If you are being abused, you need to know that you do not ‘deserve' it. You are not to blame for the violence or threats. Every human being has the right to live his or her own life without fear. There is nothing you can do to control the abuser's behaviour. The abuser is using abusive behaviour in an attempt to control you. If the abuse is allowed to continue it will probably get worse.

You also need to know that there are many services that can help you find ways to get the violence out of your life. If you are not ready to do anything right now, that is your choice and it is okay. But you can find information about what you need to know, or do, if you decide to act later. Information gives you the ability to make personal choices.

If you live with violence, there are things you can do to protect yourself, including the following:

  • Tell someone what is happening to you. People being abused are often isolated from family, friends and communities. Abusers often encourage this isolation. Because victims are ashamed or afraid, they allow it. If you don't have a friend, clergy or family member you feel you can talk to, call the Island Help Line, Victim Services or PEI Family Violence Prevention Services, Inc. These agencies understand abusive relationships and they know how to help. You do not have to give your name.

  • Find out about options available to you. The Community Legal Information Association of P.E.I. (CLIA) is a good place to start.

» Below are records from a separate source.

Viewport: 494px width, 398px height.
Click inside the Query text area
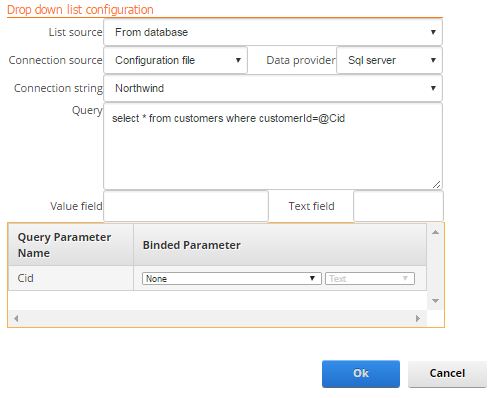pyautogui.click(x=273, y=146)
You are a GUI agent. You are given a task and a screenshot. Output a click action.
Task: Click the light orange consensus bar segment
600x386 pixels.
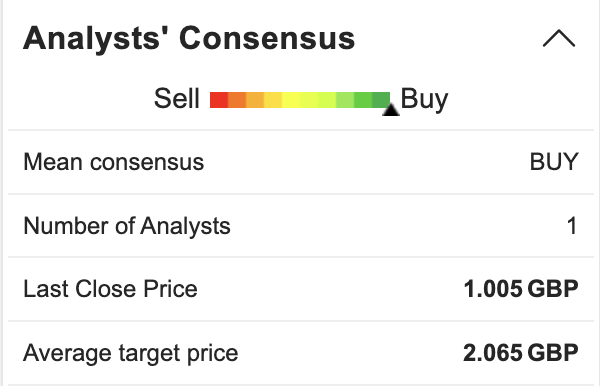tap(255, 99)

  • Get legal advice about your situation. Victim Services or CLIA can give you information about your legal options.

  • Record incidents of abuse. If you can do this safely, keeping a diary can help the police and the courts if you decide to do something later. Writing about what is happening to you is also a step towards healing.

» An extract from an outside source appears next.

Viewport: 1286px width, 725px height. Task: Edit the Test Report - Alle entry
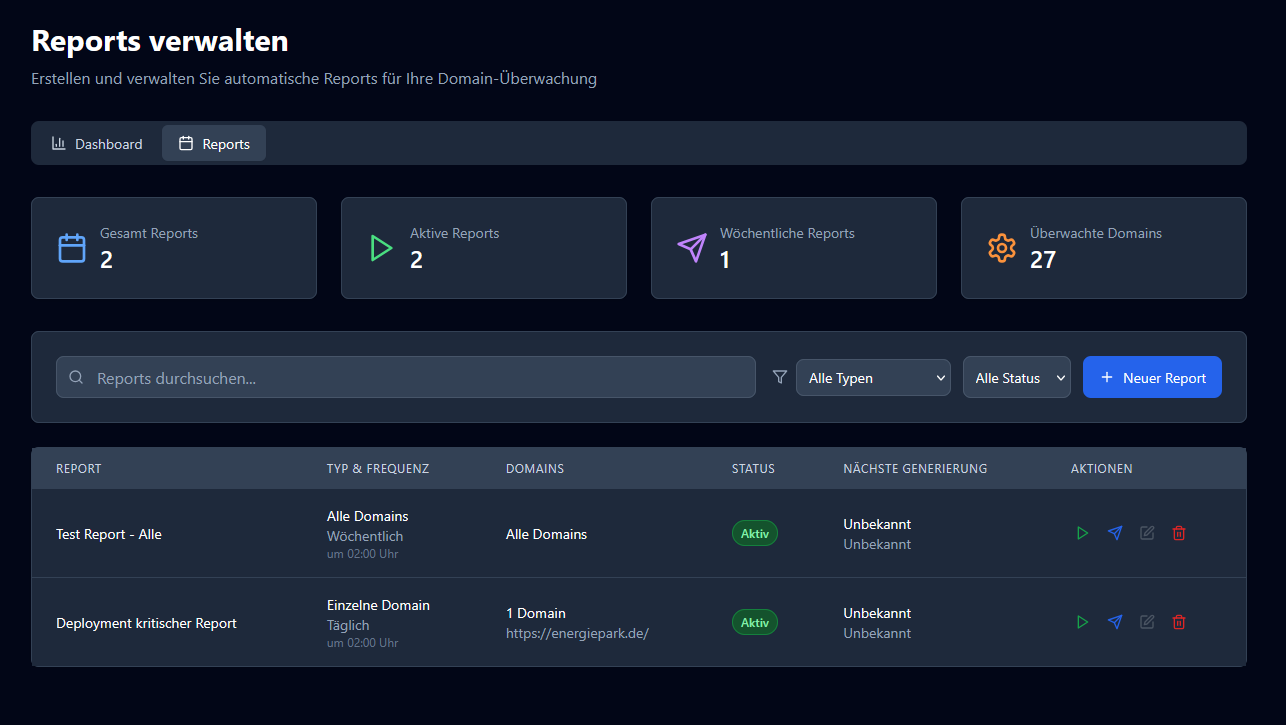pos(1147,534)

  • If you have been physically hurt, see your doctor or go to a hospital. You need to make sure your injuries are not serious or life threatening. You can choose to do this without making a police report. If you choose to file a police report, all injuries need to be reported and documented.

  • Make a safety plan.  In case you have to leave quickly, it is a good idea to make copies of original documents over time. If you can safely do it, pack an emergency suitcase with necessities and treasured possessions.

  • Keep an emergency escape kit in a safe place that you can access at any time. The kit can be kept with a family member or friend, with your lawyer or in a safety deposit box. This kit should include an extra set of keys, glasses, money, medications and important papers including:

    • court documents, power of attorney documents or any other legal ruling that affects your life

    • license and registration

    • health cards, medical, school and vaccination records

    • passports, birth certificates, work papers and immigration papers for all family members

    • deed for the house and mortgage payment book or lease/rental agreement for the apartment

    • insurance papers

    • checkbook, bank cards, credit cards, bank books, bond certificates, social assistance records, Social Insurance card, and marriage certificate

    • address book

    • a photo of your abuser and any proof of the abuse including photos, threatening notes, taped telephone messages or your diary

    • names and badge numbers of police officers you dealt with in the past

  • Call 911 (the police) if you are in an emergency situation. You could also ask neighbours or friends to call the police if they hear or see anything suspicious.

  • Find a safe place with friends and family so you can leave in an emergency. Your safe place should be somewhere the abuser won't find you and where you will be protected.